What is needed: An identical copy of all the records is what the answer must contain.
↓
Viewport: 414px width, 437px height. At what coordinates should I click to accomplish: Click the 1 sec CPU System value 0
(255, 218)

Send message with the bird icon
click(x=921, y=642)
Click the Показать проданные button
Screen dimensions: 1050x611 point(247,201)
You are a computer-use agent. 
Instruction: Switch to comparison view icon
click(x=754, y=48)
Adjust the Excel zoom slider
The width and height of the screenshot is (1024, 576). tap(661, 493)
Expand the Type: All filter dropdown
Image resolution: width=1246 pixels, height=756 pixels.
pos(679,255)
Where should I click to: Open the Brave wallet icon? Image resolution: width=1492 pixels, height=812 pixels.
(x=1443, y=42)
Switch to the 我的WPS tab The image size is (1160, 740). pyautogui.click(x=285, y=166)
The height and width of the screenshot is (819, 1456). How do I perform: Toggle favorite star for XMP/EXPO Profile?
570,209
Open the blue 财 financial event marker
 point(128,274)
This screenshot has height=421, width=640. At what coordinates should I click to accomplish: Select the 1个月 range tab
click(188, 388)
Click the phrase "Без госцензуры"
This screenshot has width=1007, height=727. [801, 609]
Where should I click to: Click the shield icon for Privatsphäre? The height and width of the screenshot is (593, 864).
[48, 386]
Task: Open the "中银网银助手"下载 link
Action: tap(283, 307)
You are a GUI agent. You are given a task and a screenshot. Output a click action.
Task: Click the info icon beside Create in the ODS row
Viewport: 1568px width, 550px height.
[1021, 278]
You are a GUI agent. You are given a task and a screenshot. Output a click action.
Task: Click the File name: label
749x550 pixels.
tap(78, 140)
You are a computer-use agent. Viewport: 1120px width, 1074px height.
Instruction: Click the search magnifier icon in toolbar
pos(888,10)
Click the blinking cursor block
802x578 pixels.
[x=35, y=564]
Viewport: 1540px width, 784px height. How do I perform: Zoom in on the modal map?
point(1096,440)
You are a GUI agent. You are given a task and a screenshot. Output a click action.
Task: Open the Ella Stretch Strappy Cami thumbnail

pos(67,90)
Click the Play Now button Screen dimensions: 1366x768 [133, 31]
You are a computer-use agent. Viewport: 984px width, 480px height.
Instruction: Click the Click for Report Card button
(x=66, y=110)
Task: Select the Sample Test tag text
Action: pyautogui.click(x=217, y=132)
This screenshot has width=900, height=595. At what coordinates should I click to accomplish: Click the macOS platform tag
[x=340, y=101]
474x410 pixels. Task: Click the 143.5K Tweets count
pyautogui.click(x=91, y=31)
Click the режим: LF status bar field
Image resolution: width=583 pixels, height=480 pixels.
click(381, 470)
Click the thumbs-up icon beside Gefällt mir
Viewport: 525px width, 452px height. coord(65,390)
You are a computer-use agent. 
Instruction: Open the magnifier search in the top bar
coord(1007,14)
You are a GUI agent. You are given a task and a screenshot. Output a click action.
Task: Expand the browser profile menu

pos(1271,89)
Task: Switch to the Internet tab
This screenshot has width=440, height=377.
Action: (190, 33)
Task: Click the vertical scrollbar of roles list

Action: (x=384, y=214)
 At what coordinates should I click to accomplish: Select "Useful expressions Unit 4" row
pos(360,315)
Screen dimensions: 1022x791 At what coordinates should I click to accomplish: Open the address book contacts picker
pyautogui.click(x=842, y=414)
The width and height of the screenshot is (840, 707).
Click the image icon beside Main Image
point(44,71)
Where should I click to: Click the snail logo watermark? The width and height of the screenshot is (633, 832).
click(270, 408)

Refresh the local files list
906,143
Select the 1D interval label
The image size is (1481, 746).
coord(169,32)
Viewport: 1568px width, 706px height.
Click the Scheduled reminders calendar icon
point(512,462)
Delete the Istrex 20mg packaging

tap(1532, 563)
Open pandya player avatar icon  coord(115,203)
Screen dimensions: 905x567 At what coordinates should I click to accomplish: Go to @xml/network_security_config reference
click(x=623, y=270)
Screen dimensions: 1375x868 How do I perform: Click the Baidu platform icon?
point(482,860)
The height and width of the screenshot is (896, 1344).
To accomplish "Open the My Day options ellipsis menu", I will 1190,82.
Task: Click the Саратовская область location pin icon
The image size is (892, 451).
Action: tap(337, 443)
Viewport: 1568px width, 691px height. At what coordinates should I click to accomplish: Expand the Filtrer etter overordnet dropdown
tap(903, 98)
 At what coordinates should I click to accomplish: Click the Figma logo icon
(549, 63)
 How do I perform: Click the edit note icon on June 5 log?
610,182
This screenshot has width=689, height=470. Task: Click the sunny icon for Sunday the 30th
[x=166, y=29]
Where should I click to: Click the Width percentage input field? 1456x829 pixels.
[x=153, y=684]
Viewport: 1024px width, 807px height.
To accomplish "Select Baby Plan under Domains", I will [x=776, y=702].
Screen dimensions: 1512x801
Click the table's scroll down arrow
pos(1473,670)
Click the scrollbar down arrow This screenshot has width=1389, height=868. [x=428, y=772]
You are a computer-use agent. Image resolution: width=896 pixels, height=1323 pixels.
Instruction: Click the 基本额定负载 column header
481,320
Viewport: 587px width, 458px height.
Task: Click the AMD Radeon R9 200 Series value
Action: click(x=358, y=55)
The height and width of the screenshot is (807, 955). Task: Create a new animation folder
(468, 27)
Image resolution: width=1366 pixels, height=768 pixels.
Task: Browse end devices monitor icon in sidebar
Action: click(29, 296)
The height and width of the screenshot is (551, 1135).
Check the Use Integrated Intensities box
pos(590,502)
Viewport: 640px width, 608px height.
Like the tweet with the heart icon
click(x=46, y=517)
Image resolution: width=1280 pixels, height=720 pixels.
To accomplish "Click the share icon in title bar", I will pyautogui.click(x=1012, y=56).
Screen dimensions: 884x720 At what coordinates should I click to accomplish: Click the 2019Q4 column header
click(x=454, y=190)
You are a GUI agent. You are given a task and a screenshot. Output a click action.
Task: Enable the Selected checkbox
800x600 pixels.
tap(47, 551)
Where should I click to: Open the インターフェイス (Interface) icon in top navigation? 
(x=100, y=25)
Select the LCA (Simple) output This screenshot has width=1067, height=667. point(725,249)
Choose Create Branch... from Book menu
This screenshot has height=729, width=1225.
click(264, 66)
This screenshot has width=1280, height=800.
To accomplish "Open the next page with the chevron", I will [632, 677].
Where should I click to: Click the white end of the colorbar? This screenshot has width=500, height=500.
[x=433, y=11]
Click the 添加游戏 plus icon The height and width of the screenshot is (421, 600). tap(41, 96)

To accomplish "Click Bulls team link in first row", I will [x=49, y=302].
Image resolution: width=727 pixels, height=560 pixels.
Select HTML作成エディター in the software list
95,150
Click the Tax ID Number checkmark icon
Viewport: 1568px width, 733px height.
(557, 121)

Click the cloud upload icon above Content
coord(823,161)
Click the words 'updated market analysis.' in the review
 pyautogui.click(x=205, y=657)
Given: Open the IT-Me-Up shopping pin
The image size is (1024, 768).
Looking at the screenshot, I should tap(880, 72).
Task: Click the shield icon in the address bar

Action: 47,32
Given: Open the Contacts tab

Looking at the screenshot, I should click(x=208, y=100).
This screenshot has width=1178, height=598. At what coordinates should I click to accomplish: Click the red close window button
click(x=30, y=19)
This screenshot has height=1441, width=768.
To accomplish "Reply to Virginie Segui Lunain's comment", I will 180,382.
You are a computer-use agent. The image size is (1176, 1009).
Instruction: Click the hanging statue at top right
↑
Task result:
Viewport: 414px width, 437px height. At what coordinates should I click to accomplish: Click the 1 sec CPU System value 0
(255, 218)

Send message with the bird icon
click(x=921, y=642)
Click the Показать проданные button
Screen dimensions: 1050x611 point(247,201)
You are a computer-use agent. 
Instruction: Switch to comparison view icon
click(x=754, y=48)
Adjust the Excel zoom slider
The width and height of the screenshot is (1024, 576). tap(661, 493)
Expand the Type: All filter dropdown
Image resolution: width=1246 pixels, height=756 pixels.
pos(679,255)
Where should I click to: Open the Brave wallet icon? Image resolution: width=1492 pixels, height=812 pixels.
(x=1443, y=42)
Switch to the 我的WPS tab The image size is (1160, 740). pyautogui.click(x=285, y=166)
The height and width of the screenshot is (819, 1456). How do I perform: Toggle favorite star for XMP/EXPO Profile?
570,209
Open the blue 财 financial event marker
 point(128,274)
This screenshot has height=421, width=640. At what coordinates should I click to accomplish: Select the 1个月 range tab
click(188, 388)
Click the phrase "Без госцензуры"
This screenshot has width=1007, height=727. [801, 609]
Where should I click to: Click the shield icon for Privatsphäre? The height and width of the screenshot is (593, 864).
[48, 386]
Task: Open the "中银网银助手"下载 link
Action: tap(283, 307)
You are a GUI agent. You are given a task and a screenshot. Output a click action.
Task: Click the info icon beside Create in the ODS row
Viewport: 1568px width, 550px height.
[1021, 278]
You are a GUI agent. You are given a task and a screenshot. Output a click action.
Task: Click the File name: label
749x550 pixels.
tap(78, 140)
You are a computer-use agent. Viewport: 1120px width, 1074px height.
Instruction: Click the search magnifier icon in toolbar
pos(888,10)
Click the blinking cursor block
802x578 pixels.
[x=35, y=564]
Viewport: 1540px width, 784px height. How do I perform: Zoom in on the modal map?
point(1096,440)
You are a GUI agent. You are given a task and a screenshot. Output a click action.
Task: Open the Ella Stretch Strappy Cami thumbnail

pos(67,90)
Click the Play Now button Screen dimensions: 1366x768 [133, 31]
You are a computer-use agent. Viewport: 984px width, 480px height.
Instruction: Click the Click for Report Card button
(x=66, y=110)
Task: Select the Sample Test tag text
Action: pyautogui.click(x=217, y=132)
This screenshot has width=900, height=595. At what coordinates should I click to accomplish: Click the macOS platform tag
[x=340, y=101]
474x410 pixels. Task: Click the 143.5K Tweets count
pyautogui.click(x=91, y=31)
Click the режим: LF status bar field
Image resolution: width=583 pixels, height=480 pixels.
click(381, 470)
Click the thumbs-up icon beside Gefällt mir
Viewport: 525px width, 452px height. coord(65,390)
You are a computer-use agent. 
Instruction: Open the magnifier search in the top bar
coord(1007,14)
You are a GUI agent. You are given a task and a screenshot. Output a click action.
Task: Expand the browser profile menu

pos(1271,89)
Task: Switch to the Internet tab
This screenshot has width=440, height=377.
Action: (190, 33)
Task: Click the vertical scrollbar of roles list

Action: (x=384, y=214)
 At what coordinates should I click to accomplish: Select "Useful expressions Unit 4" row
pos(360,315)
Screen dimensions: 1022x791 At what coordinates should I click to accomplish: Open the address book contacts picker
pyautogui.click(x=842, y=414)
The width and height of the screenshot is (840, 707).
Click the image icon beside Main Image
point(44,71)
Where should I click to: Click the snail logo watermark? The width and height of the screenshot is (633, 832).
click(270, 408)

Refresh the local files list
906,143
Select the 1D interval label
The image size is (1481, 746).
coord(169,32)
Viewport: 1568px width, 706px height.
Click the Scheduled reminders calendar icon
point(512,462)
Delete the Istrex 20mg packaging

tap(1532, 563)
Open pandya player avatar icon  coord(115,203)
Screen dimensions: 905x567 At what coordinates should I click to accomplish: Go to @xml/network_security_config reference
click(x=623, y=270)
Screen dimensions: 1375x868 How do I perform: Click the Baidu platform icon?
point(482,860)
The height and width of the screenshot is (896, 1344).
To accomplish "Open the My Day options ellipsis menu", I will 1190,82.
Task: Click the Саратовская область location pin icon
The image size is (892, 451).
Action: tap(337, 443)
Viewport: 1568px width, 691px height. At what coordinates should I click to accomplish: Expand the Filtrer etter overordnet dropdown
tap(903, 98)
 At what coordinates should I click to accomplish: Click the Figma logo icon
(549, 63)
 How do I perform: Click the edit note icon on June 5 log?
610,182
This screenshot has width=689, height=470. Task: Click the sunny icon for Sunday the 30th
[x=166, y=29]
Where should I click to: Click the Width percentage input field? 1456x829 pixels.
[x=153, y=684]
Viewport: 1024px width, 807px height.
To accomplish "Select Baby Plan under Domains", I will [x=776, y=702].
Screen dimensions: 1512x801
Click the table's scroll down arrow
pos(1473,670)
Click the scrollbar down arrow This screenshot has width=1389, height=868. [x=428, y=772]
You are a computer-use agent. Image resolution: width=896 pixels, height=1323 pixels.
Instruction: Click the 基本额定负载 column header
481,320
Viewport: 587px width, 458px height.
Task: Click the AMD Radeon R9 200 Series value
Action: click(x=358, y=55)
The height and width of the screenshot is (807, 955). Task: Create a new animation folder
(468, 27)
Image resolution: width=1366 pixels, height=768 pixels.
Task: Browse end devices monitor icon in sidebar
Action: click(29, 296)
The height and width of the screenshot is (551, 1135).
Check the Use Integrated Intensities box
pos(590,502)
Viewport: 640px width, 608px height.
Like the tweet with the heart icon
click(x=46, y=517)
Image resolution: width=1280 pixels, height=720 pixels.
To accomplish "Click the share icon in title bar", I will pyautogui.click(x=1012, y=56).
Screen dimensions: 884x720 At what coordinates should I click to accomplish: Click the 2019Q4 column header
click(x=454, y=190)
You are a GUI agent. You are given a task and a screenshot. Output a click action.
Task: Enable the Selected checkbox
800x600 pixels.
tap(47, 551)
Where should I click to: Open the インターフェイス (Interface) icon in top navigation? 
(x=100, y=25)
Select the LCA (Simple) output This screenshot has width=1067, height=667. point(725,249)
Choose Create Branch... from Book menu
This screenshot has height=729, width=1225.
click(264, 66)
This screenshot has width=1280, height=800.
To accomplish "Open the next page with the chevron", I will [632, 677].
Where should I click to: Click the white end of the colorbar? This screenshot has width=500, height=500.
[x=433, y=11]
Click the 添加游戏 plus icon The height and width of the screenshot is (421, 600). tap(41, 96)

To accomplish "Click Bulls team link in first row", I will [x=49, y=302].
Image resolution: width=727 pixels, height=560 pixels.
Select HTML作成エディター in the software list
95,150
Click the Tax ID Number checkmark icon
Viewport: 1568px width, 733px height.
(557, 121)

Click the cloud upload icon above Content
coord(823,161)
Click the words 'updated market analysis.' in the review
 pyautogui.click(x=205, y=657)
Given: Open the IT-Me-Up shopping pin
The image size is (1024, 768).
Looking at the screenshot, I should tap(880, 72).
Task: Click the shield icon in the address bar

Action: 47,32
Given: Open the Contacts tab

Looking at the screenshot, I should click(x=208, y=100).
This screenshot has width=1178, height=598. At what coordinates should I click to accomplish: Click the red close window button
click(x=30, y=19)
This screenshot has height=1441, width=768.
To accomplish "Reply to Virginie Segui Lunain's comment", I will 180,382.
You are a computer-use agent. The image size is (1176, 1009).
Instruction: Click the hanging statue at top right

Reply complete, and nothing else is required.